Pour cela, le gouvernement utilisera une mesure légale qui lui donne 3 mois pour accepter ou non l'augmentation de tarif de la CRE. Ainsi, la hausse prévue pour le 1er mars 2019 ne sera effective qu'à partir de mai ou juin de cette même année.

En conséquence, la hausse qui entraînera une augmentation de la facture de 85 euros pour les foyers chauffées à l'électricité pourrait attendre l'arrivée du printemps

Le gouvernement envisage une baisse des taxes pour compenser la hausse des TRV

Afin de mieux faire face à la hausse des prix de l'électricité causée par la situation internationale actuelle et à la hausse des prix de l'énergie enregistrée depuis le début de 2018, le gouvernement pourrait mettre en œuvre différentes mesures pour aider les Français les plus modestes.

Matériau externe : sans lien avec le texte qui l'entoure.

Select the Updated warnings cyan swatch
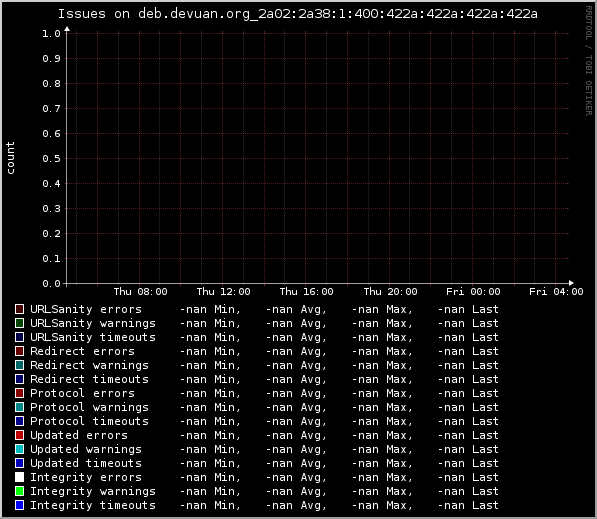The image size is (597, 519). click(x=19, y=449)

L'une de ces mesures pourrait se traduire par une réduction des taxes liées à l'électricité, qui représentent 37% de la facture d'électricité. La CSPE, par exemple, représente 14% de la facture d'un foyer et « pourrait éventuellement constituer un levier pour modérer l'évolution tarifaire TTC».

Parallèlement, le gouvernement étudie une solution à long terme qui aurait une incidence sur les certificats d'économie d'énergie (CEE). Les CEE financent actuellement des programmes d'efficacité énergétique sur les factures des consommateurs.